━━ Given records
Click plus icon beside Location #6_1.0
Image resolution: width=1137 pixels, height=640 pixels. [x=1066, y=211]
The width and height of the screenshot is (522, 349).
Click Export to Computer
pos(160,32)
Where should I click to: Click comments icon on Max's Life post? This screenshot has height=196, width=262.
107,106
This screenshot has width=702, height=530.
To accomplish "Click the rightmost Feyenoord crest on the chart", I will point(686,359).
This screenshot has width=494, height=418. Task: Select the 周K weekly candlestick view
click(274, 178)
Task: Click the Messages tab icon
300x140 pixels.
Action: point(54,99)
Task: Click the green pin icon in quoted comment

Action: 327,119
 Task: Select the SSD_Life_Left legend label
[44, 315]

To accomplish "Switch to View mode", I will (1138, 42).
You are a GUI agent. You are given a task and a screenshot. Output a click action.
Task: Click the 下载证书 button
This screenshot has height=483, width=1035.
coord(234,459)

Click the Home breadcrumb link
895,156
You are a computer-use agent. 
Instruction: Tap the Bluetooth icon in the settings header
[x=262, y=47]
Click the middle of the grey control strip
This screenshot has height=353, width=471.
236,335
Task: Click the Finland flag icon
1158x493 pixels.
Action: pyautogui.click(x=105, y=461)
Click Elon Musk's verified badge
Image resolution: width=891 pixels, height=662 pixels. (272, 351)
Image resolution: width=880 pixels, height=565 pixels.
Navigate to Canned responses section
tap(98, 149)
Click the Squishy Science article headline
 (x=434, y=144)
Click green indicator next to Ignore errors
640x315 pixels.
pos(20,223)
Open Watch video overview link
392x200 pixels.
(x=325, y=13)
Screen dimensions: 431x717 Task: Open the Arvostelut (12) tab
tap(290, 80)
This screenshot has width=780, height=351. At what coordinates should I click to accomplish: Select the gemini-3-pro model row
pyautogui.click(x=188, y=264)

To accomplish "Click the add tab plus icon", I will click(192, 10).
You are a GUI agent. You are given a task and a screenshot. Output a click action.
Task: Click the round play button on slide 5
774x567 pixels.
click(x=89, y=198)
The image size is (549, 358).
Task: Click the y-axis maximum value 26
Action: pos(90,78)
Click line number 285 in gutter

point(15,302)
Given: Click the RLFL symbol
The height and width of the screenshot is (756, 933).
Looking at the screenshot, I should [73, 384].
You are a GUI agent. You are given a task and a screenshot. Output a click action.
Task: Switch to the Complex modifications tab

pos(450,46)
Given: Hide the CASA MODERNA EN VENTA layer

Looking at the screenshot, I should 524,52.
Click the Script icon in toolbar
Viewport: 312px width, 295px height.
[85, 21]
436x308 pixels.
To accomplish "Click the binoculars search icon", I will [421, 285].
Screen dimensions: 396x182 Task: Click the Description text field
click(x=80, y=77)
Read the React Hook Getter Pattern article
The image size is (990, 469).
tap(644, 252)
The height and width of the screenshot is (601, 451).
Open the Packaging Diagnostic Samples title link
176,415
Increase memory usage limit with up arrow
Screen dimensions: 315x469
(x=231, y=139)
━━━━
Exercise aim - Retype the listing above line for line, with no changes.

Solved problem -
Click plus icon beside Location #6_1.0
Image resolution: width=1137 pixels, height=640 pixels. [x=1066, y=211]
The width and height of the screenshot is (522, 349).
Click Export to Computer
pos(160,32)
Where should I click to: Click comments icon on Max's Life post? This screenshot has height=196, width=262.
107,106
This screenshot has width=702, height=530.
To accomplish "Click the rightmost Feyenoord crest on the chart", I will point(686,359).
This screenshot has width=494, height=418. Task: Select the 周K weekly candlestick view
click(274, 178)
Task: Click the Messages tab icon
300x140 pixels.
Action: point(54,99)
Task: Click the green pin icon in quoted comment

Action: 327,119
 Task: Select the SSD_Life_Left legend label
[44, 315]

To accomplish "Switch to View mode", I will (1138, 42).
You are a GUI agent. You are given a task and a screenshot. Output a click action.
Task: Click the 下载证书 button
This screenshot has height=483, width=1035.
coord(234,459)

Click the Home breadcrumb link
895,156
You are a computer-use agent. 
Instruction: Tap the Bluetooth icon in the settings header
[x=262, y=47]
Click the middle of the grey control strip
This screenshot has height=353, width=471.
236,335
Task: Click the Finland flag icon
1158x493 pixels.
Action: pyautogui.click(x=105, y=461)
Click Elon Musk's verified badge
Image resolution: width=891 pixels, height=662 pixels. (272, 351)
Image resolution: width=880 pixels, height=565 pixels.
Navigate to Canned responses section
tap(98, 149)
Click the Squishy Science article headline
 (x=434, y=144)
Click green indicator next to Ignore errors
640x315 pixels.
pos(20,223)
Open Watch video overview link
392x200 pixels.
(x=325, y=13)
Screen dimensions: 431x717 Task: Open the Arvostelut (12) tab
tap(290, 80)
This screenshot has width=780, height=351. At what coordinates should I click to accomplish: Select the gemini-3-pro model row
pyautogui.click(x=188, y=264)

To accomplish "Click the add tab plus icon", I will click(192, 10).
You are a GUI agent. You are given a task and a screenshot. Output a click action.
Task: Click the round play button on slide 5
774x567 pixels.
click(x=89, y=198)
The image size is (549, 358).
Task: Click the y-axis maximum value 26
Action: pos(90,78)
Click line number 285 in gutter

point(15,302)
Given: Click the RLFL symbol
The height and width of the screenshot is (756, 933).
Looking at the screenshot, I should [73, 384].
You are a GUI agent. You are given a task and a screenshot. Output a click action.
Task: Switch to the Complex modifications tab

pos(450,46)
Given: Hide the CASA MODERNA EN VENTA layer

Looking at the screenshot, I should 524,52.
Click the Script icon in toolbar
Viewport: 312px width, 295px height.
[85, 21]
436x308 pixels.
To accomplish "Click the binoculars search icon", I will [421, 285].
Screen dimensions: 396x182 Task: Click the Description text field
click(x=80, y=77)
Read the React Hook Getter Pattern article
The image size is (990, 469).
tap(644, 252)
The height and width of the screenshot is (601, 451).
Open the Packaging Diagnostic Samples title link
176,415
Increase memory usage limit with up arrow
Screen dimensions: 315x469
(x=231, y=139)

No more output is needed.